▸ **Sezione di testo**:
Rimboscare, sostenere lo sviluppo verde, ma anche l’educazione: sono gli obiettivi dei progetti che le industrie inquinanti del nord finanziano in Africa, acquistando in questo modo dei crediti-carbone per poter emettere CO2. 

Le grandi potenze, a partire dagli Stati Uniti (ma l’Italia non fa eccezione), hanno finora fatto davvero poco per la lotta all’inquinamento e al surriscaldamento della terra. Nonostante le difficoltà economiche e legate alla mancanza di sviluppo, dall’Africa arrivano invece importanti iniziative per la riduzione delle emissioni di gas serra.
 
Marocco
 
La prima società di crediti carbone africana è marocchina: si chiamerà Fondo capitale carbone del Marocco (FCCM), e dispone già di un capitale di 26,5 milioni di euro.
La nascita del progetto è stata firmata il 5 dicembre, e  rientra nel quadro del Protocollo di Kyoto sul cambiamento climatico, che impone una riduzione del 5,2% da qui al 2012 delle emissioni di gas serra, principali responsabili del riscaldamento del pianeta. Per contrastare il loro devastante effetto, le imprese inquinanti, concentrate nel nord del mondo, potranno sostenere progetti per la riduzione delle emissioni (tra le varie possibilità, il rimboschimento), ottenendo in cambio i cosiddetti “crediti carbone”.
 
L’FCCM dovrà intervenire nel settore delle energie rinnovabili, e sosterrà le imprese che rispondono ai criteri del meccanismo per lo sviluppo previsti nel Protocollo di Kyoto, le quali in cambio potranno beneficiare di crediti carbone per il decennio 2008-2017.
 
Il maggior azionista della società la Cassa di depostiti e di gestione del Marocco (CDG), con il 50%, poi il Fondo francese dei depositi e delle consegne con il 25%, infine la Banca europea degli investimenti, con il restante 25%.
 
 
Madagascar

Il Madagascar venderà 9 milioni di tonnellate di crediti carbone per proteggere, con i soldi dei paesi più inquinanti, una delle sue foreste più importanti, Makira Forest, che ospita la metà della biodiversità dell'isola, tra cui 22 specie di lemuri. Nel paese la deforestazione ha distrutto quasi il 90% del patrimonio ambientale, ma il governo ha permesso di arrestare questa tendenza, dichiarando 6 milioni di ettari come riserva naturale. Circa la metà dei soldi provenienti dai crediti carbone verranno investiti per sostenre le comunità che vivono nelle foreste, un quarto andrà invece alla conservazione delle foreste e il 15% sarà destinato ai programmi governativi per la conservazione dell’ambiente e per la lotta ai cambiamenti climatici.
 
Repubblica democratica del Congo
 
Anche la Repubblica democratica del Congo si sta mobilitando per i cambiamenti climatici: sull’altopiano dei Batéké, nell’ovest del paese, una rete formata da diverse organizzazioni non governative, sta realizzando una serie di progetti per il rimboschimento delle foreste. A sostenere economicamente queste iniziative le industrie inquinanti, che acquistano in questo modo dei crediti carbone. Ogni giorno un centinaio di lavoratori piantano ogni giorno tra i 5mila e i 10mila alberi di 35 specie diverse, alcune a crescita rapida come l’acacia, l’eucalipto e il pino, su una superficie di 4.500 ettari tra i fiumi Ufimi e Duale. Ma i finanziamenti non sostengono solo la crescita dell foresta: sostengono anche le comunità locali, l’agricoltura, e l’educazione.

Al momento questo resta un progetto pilota, ma le potenzialità sono enormi: la nuova foresta potrebbe stoccare fino a un milione di tonnellate di CO2 e generare fino a 6 milioni di dollari di crediti-carbonio, il potenziale di carbonio potrebbe toccare 2,8 milioni di tonnellate.

▸ **Compiti da svolgere**:
(a) Secondo il testo sui crediti carbone in Africa, di quale capitale dispone già il Fondo capitale carbone del Marocco?
(b) Ricopia senza modifiche il passo del testo sui crediti carbone in Africa che va da "Al momento questo" a "milioni di tonnellate.", estremi compresi.
(c) Trasforma in un elenco puntato il paragrafo del testo sui crediti carbone in Africa che comincia con "Il Madagascar venderà", mantenendone i fatti principali.

▸ **Elenco**:
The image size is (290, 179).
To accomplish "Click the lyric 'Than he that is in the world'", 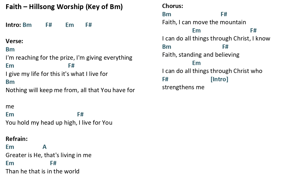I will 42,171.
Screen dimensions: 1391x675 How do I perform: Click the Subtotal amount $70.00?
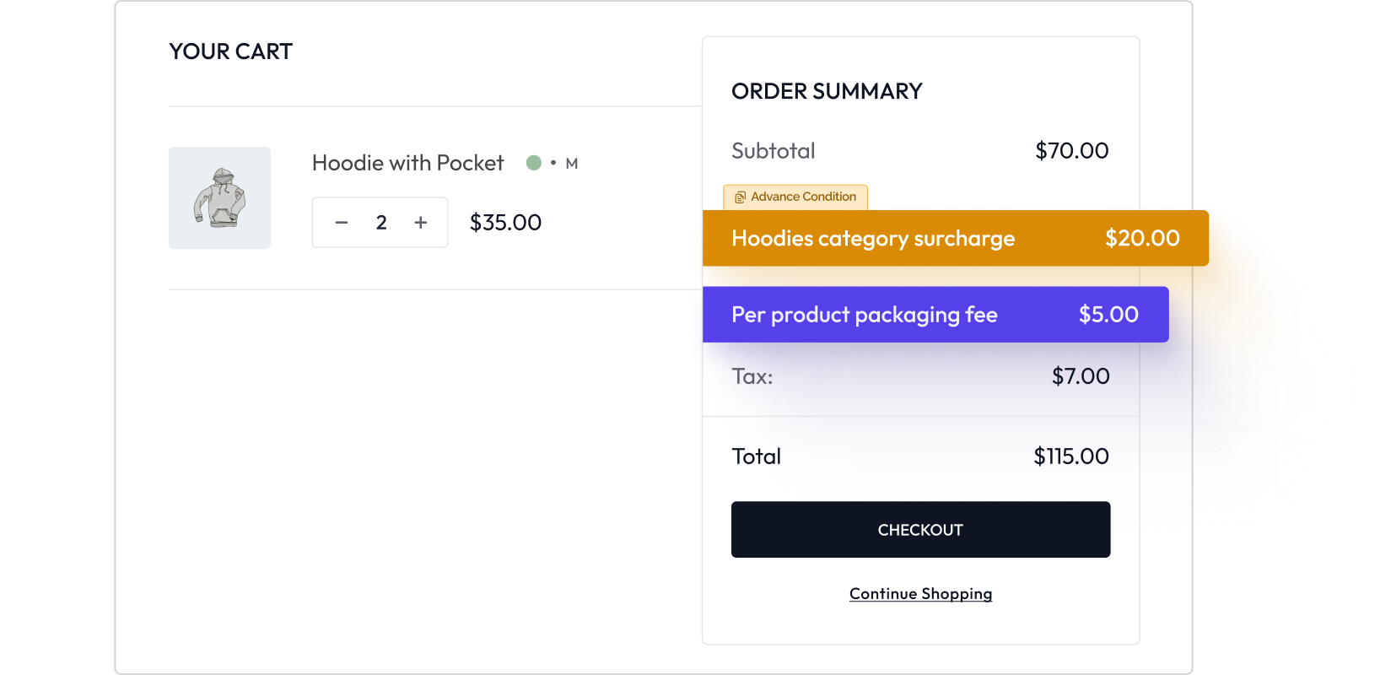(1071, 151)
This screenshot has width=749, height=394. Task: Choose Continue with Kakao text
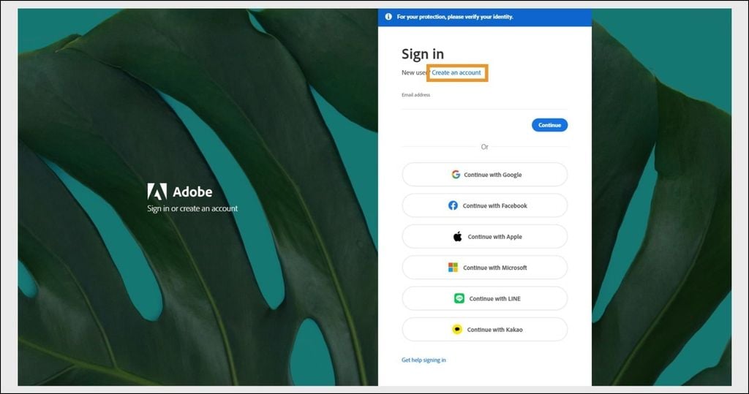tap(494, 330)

▸ **Soluzioni**:
(a) 26,5 milioni di euro.

(b)
Al momento questo resta un progetto pilota, ma le potenzialità sono enormi: la nuova foresta potrebbe stoccare fino a un milione di tonnellate di CO2 e generare fino a 6 milioni di dollari di crediti-carbonio, il potenziale di carbonio potrebbe toccare 2,8 milioni di tonnellate.

(c)
- Il Madagascar venderà 9 milioni di tonnellate di crediti carbone per proteggere la Makira Forest con i soldi dei paesi più inquinanti.
- La Makira Forest ospita metà della biodiversità dell'isola, tra cui 22 specie di lemuri.
- La deforestazione ha distrutto quasi il 90% del patrimonio ambientale del paese.
- Il governo ha arrestato questa tendenza dichiarando riserva naturale 6 milioni di ettari.
- Circa metà dei proventi andrà alle comunità che vivono nelle foreste.
- Un quarto dei proventi andrà alla conservazione delle foreste.
- Il 15% dei proventi andrà ai programmi governativi per la conservazione dell'ambiente e la lotta ai cambiamenti climatici.